Pedro Jiménez, José Luis Merino y Tomás Jesús Serrano durante su ordenación como sacerdotes por el obispo prior, Antonio Algora
Era un poco antes de las 10.30 horas de la mañana y ya no cabía un alfiler en la Catedral, donde los más precavidos acudían con sus sillas y taburetes de casa. Y es que fueron muchos los familiares y amigos, además de la comunidad del seminario, sacerdotes, religiosas, misioneros y feligreses los que ayer quisieron acompañar a Pedro Jiménez (Membrilla, 1984), José Luis Merino (Villahermosa, 1984) y Tomás Jesús Merino (Villahermosa, 1984) en su ordenación sacerdotal.

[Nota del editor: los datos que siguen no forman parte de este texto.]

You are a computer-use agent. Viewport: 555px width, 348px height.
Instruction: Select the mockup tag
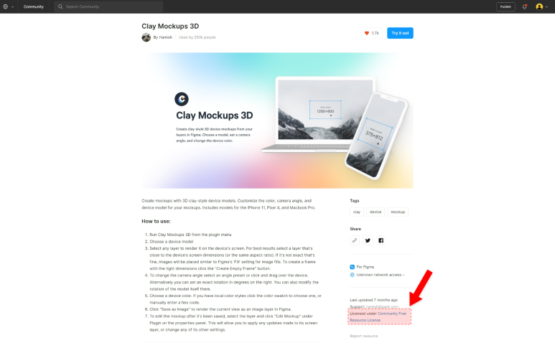(x=398, y=212)
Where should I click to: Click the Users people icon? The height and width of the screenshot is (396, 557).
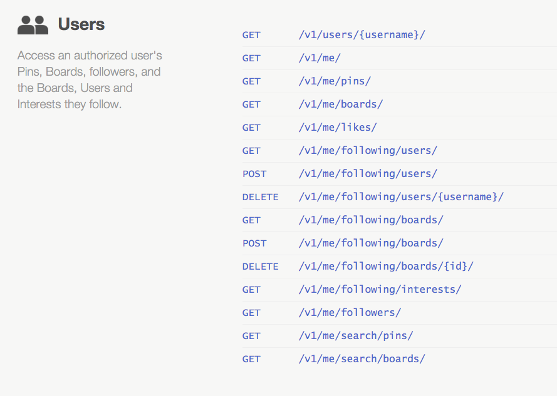click(33, 25)
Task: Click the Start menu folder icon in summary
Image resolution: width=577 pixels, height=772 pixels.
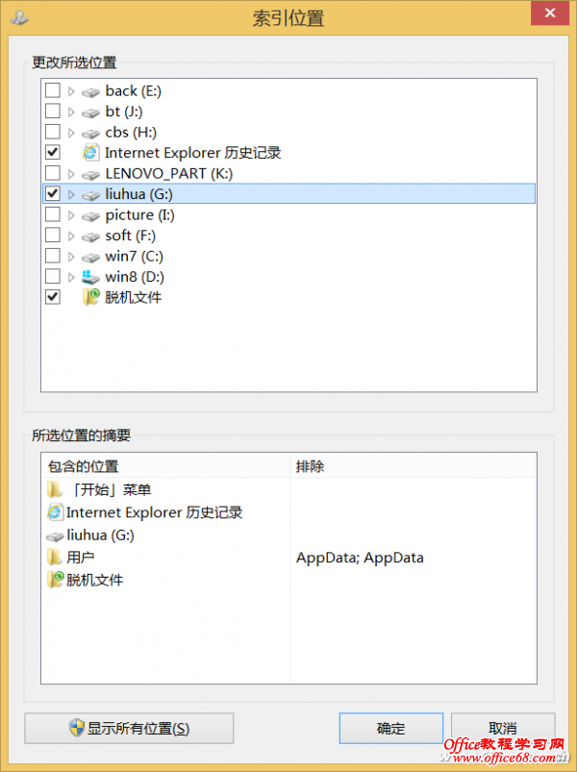Action: click(56, 490)
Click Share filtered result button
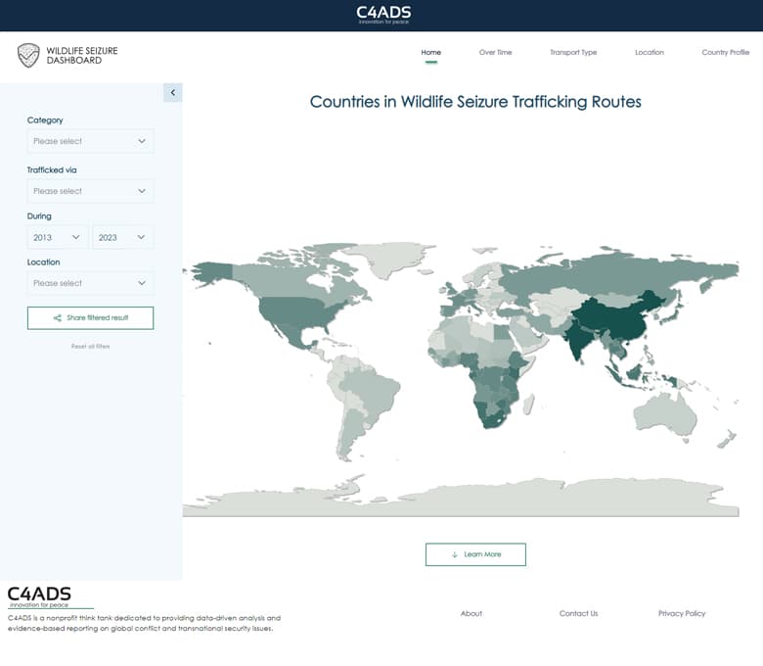The height and width of the screenshot is (666, 763). click(90, 317)
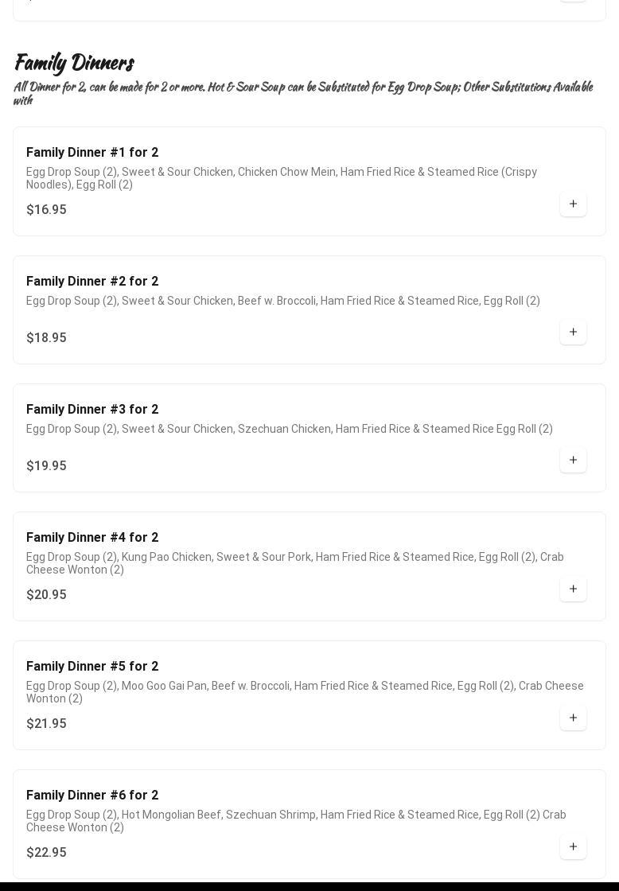This screenshot has width=619, height=891.
Task: Open the Family Dinner #1 for 2 title
Action: point(92,152)
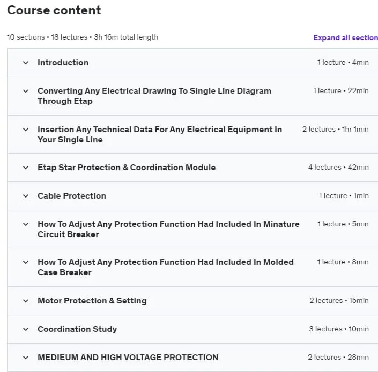Select the Cable Protection section title
This screenshot has width=378, height=372.
pos(72,196)
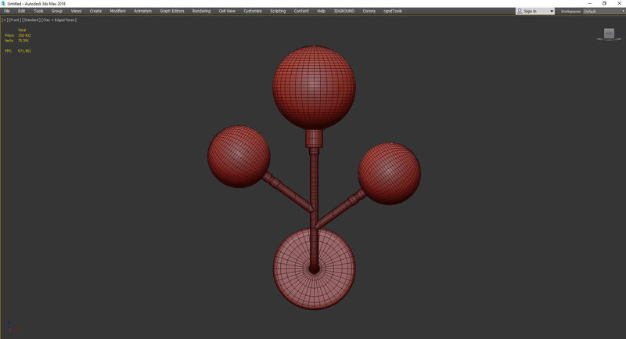Open the File menu
This screenshot has height=339, width=626.
[x=7, y=11]

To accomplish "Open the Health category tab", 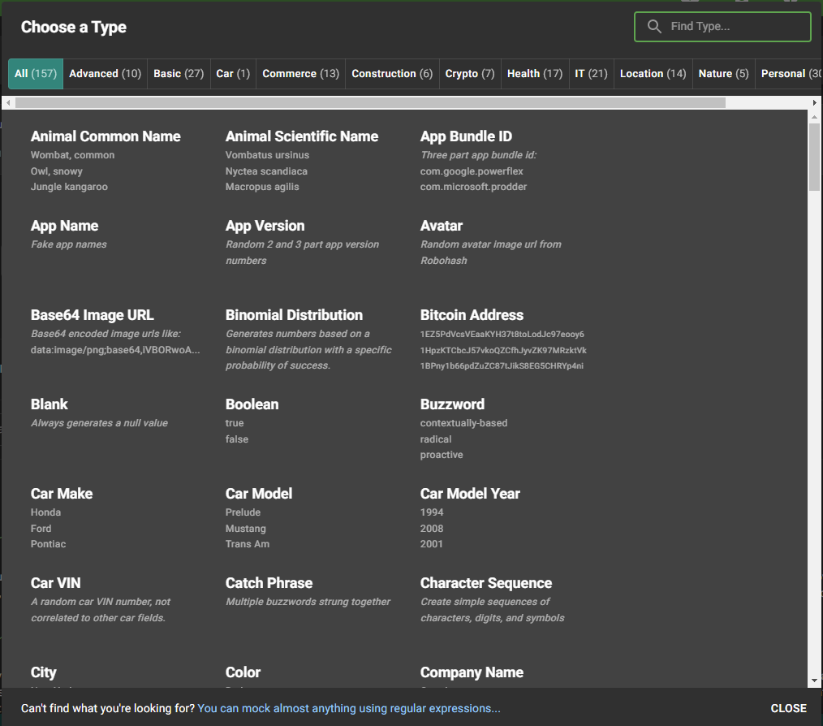I will 534,74.
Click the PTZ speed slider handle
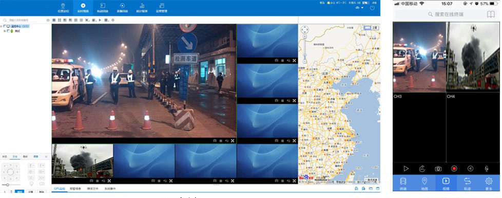This screenshot has width=502, height=198. [x=7, y=185]
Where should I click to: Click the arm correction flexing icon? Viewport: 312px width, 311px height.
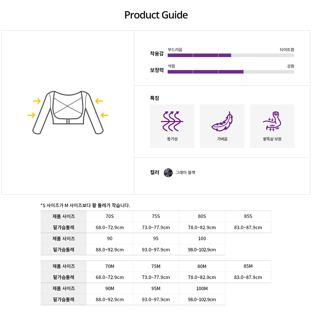pyautogui.click(x=272, y=121)
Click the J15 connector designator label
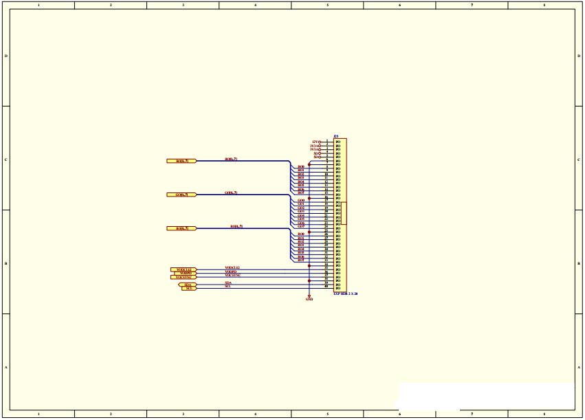 [x=335, y=135]
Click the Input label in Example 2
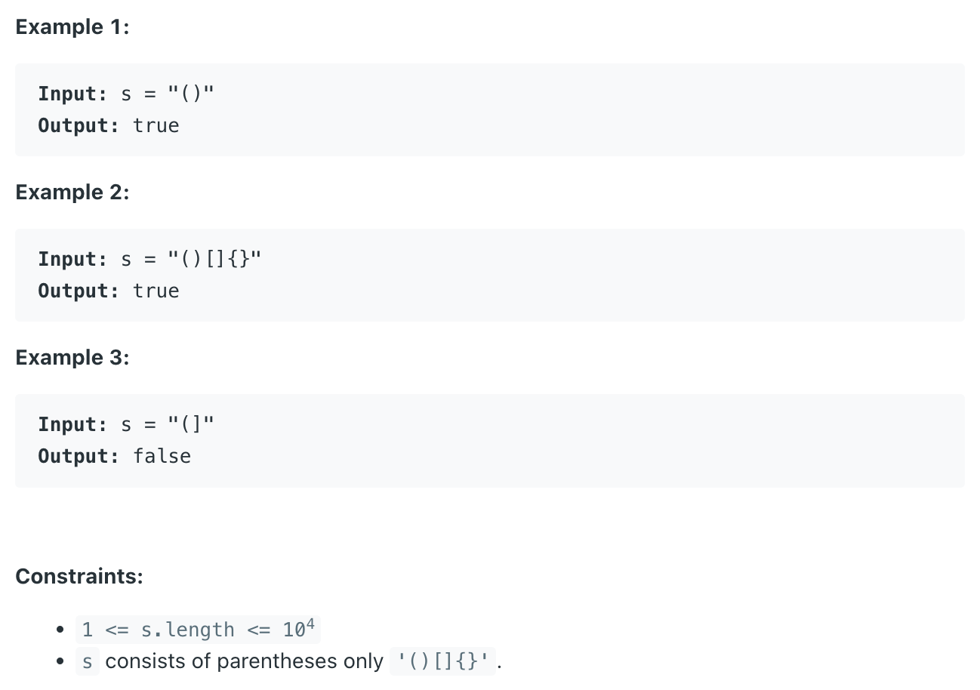 click(x=73, y=259)
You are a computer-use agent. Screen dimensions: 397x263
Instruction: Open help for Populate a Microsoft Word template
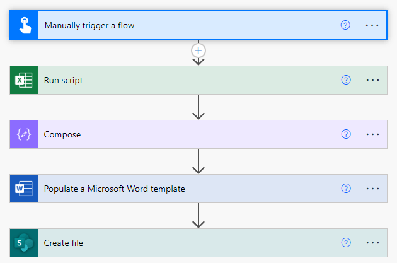345,189
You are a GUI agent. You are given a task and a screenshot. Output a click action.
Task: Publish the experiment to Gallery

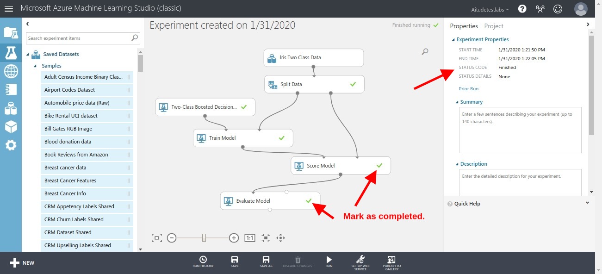point(391,261)

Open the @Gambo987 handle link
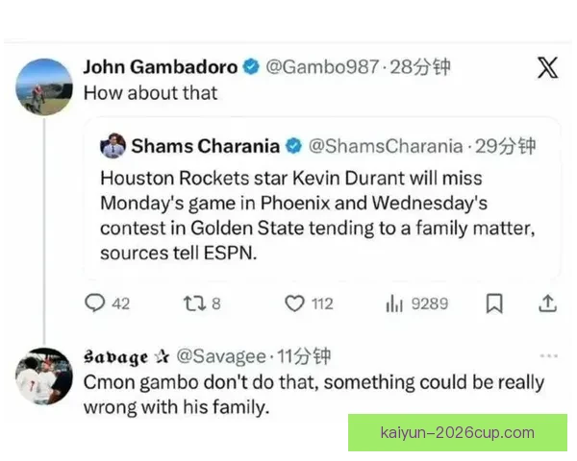[x=322, y=67]
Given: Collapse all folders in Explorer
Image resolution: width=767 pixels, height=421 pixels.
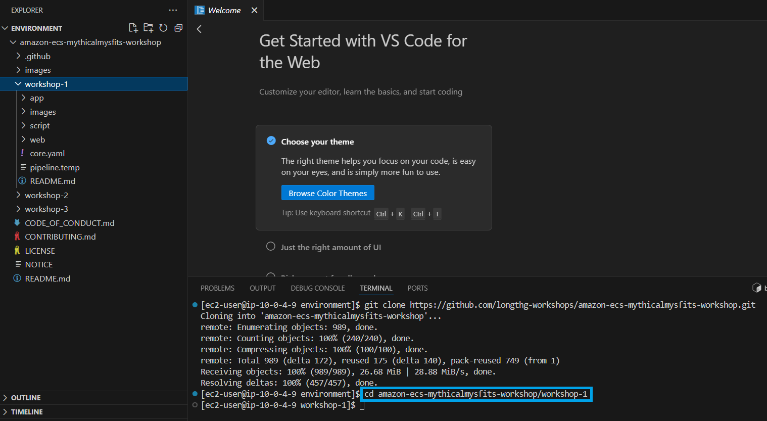Looking at the screenshot, I should coord(178,28).
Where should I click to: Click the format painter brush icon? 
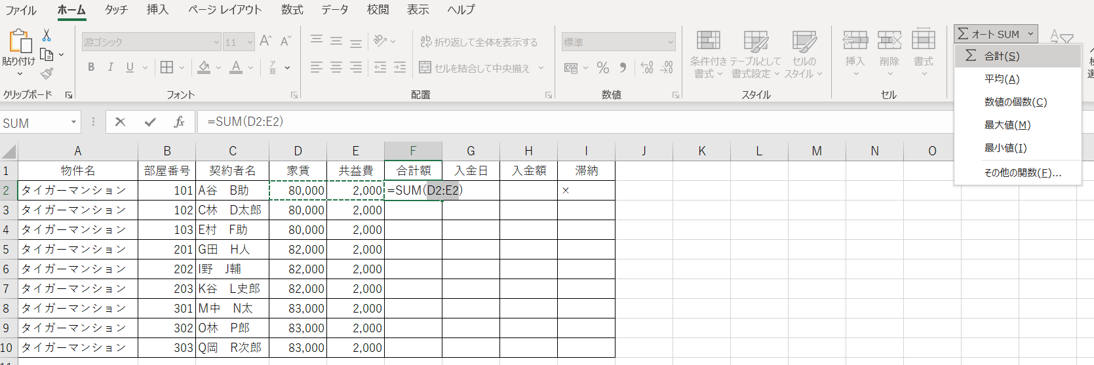47,73
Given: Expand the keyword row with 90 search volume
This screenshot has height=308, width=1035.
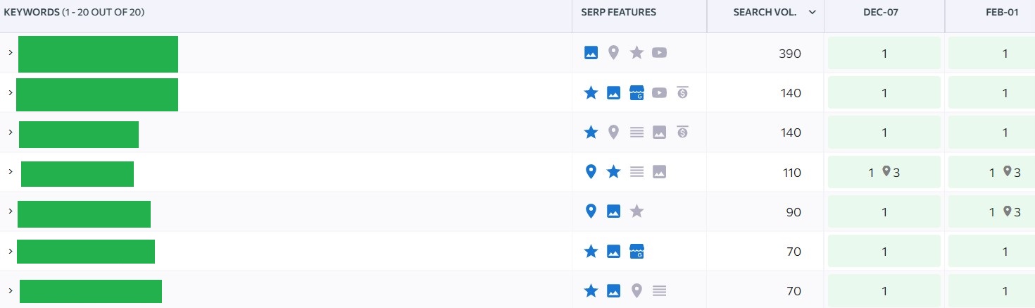Looking at the screenshot, I should click(10, 211).
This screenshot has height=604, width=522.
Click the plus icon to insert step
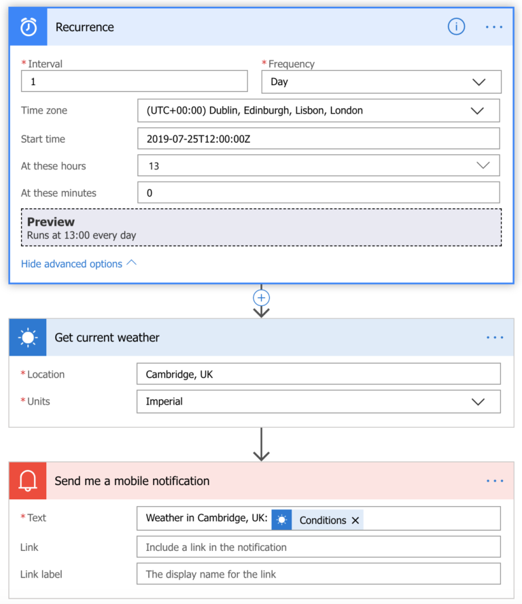tap(261, 298)
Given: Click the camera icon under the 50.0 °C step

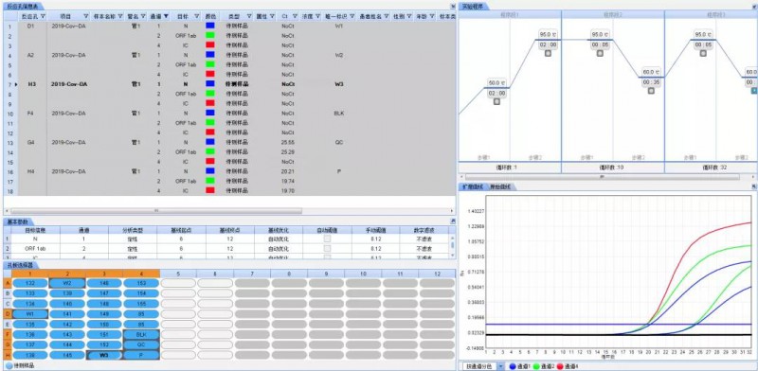Looking at the screenshot, I should tap(496, 101).

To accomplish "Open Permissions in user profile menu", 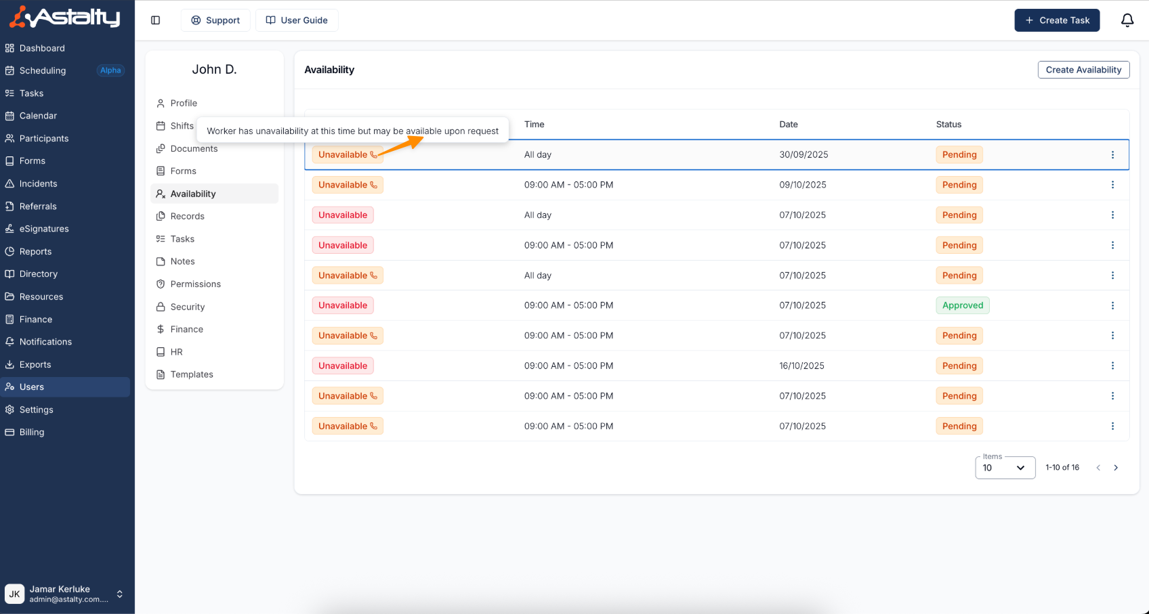I will [195, 284].
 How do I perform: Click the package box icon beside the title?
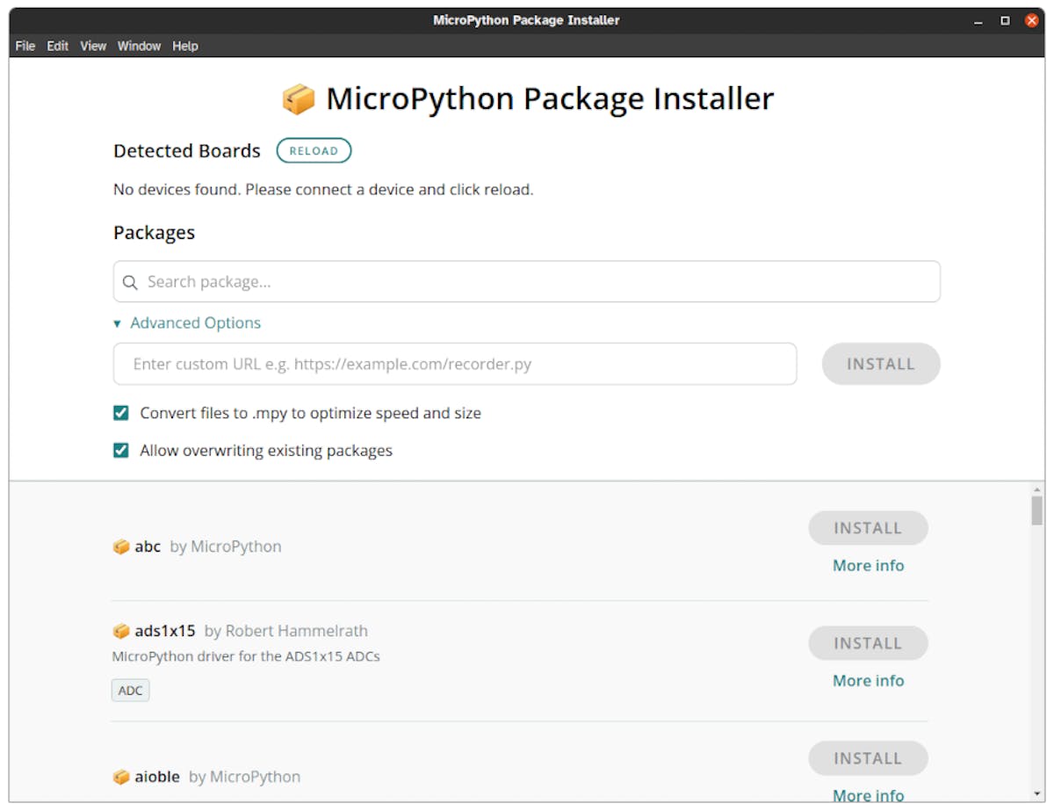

La eucaristía, concelebrada por algo más de medio centenar de sacerdotes de la Diócesis, fue presidida por el obispo prior, Antonio Algora, quien dijo que siempre es gratificante imponer las manos a los nuevos sacerdotes que luego serán agregados al presbiterio de la Iglesia Diocesana: «Han escuchado y atendido la llamada de Dios y han elegido el Evangelio para decir hoy, Señor, tu conoces todo. Sabes que te quiero», dijo monseñor Algora, quien también habló de que la ordenación de estos tres nuevos presbíteros lleva a que la Iglesia sea más y mejor y a que los diocesanos estén mejor formados.
Durante su homilía, el prelado se refirió también a las noticias con las que últimamente «se han acostumbrado a abrir los telediarios», por lo que aludió a las crónicas de la conferencia episcopal por el derecho a la vida o los reportajes sobre los pecados de los sacerdotes. «No lo traigo para aguar a la fiesta», señaló para a continuación decir, «sino para hablar de los aventurados de Dios que le siguen. Vuestra recompensa será grande en los cielos, ese cielo que abarca también esta tierra», subrayó.
El de ayer fue también un día en el que se vivieron muchos momentos de emoción, sobre todo cuando los tres jóvenes fueron revestidos por el obispo con la estola y casulla tras ungirles las manos como consagrados al servicio de Dios.
Muy cerca de la puerta principal se encontraban Cristina Gómez, Alicia Cazallas y María Caballero. Las tres eran amigas de Pedro Jiménez en Membrilla y del que destacaron su bondad y «lo buena persona que es».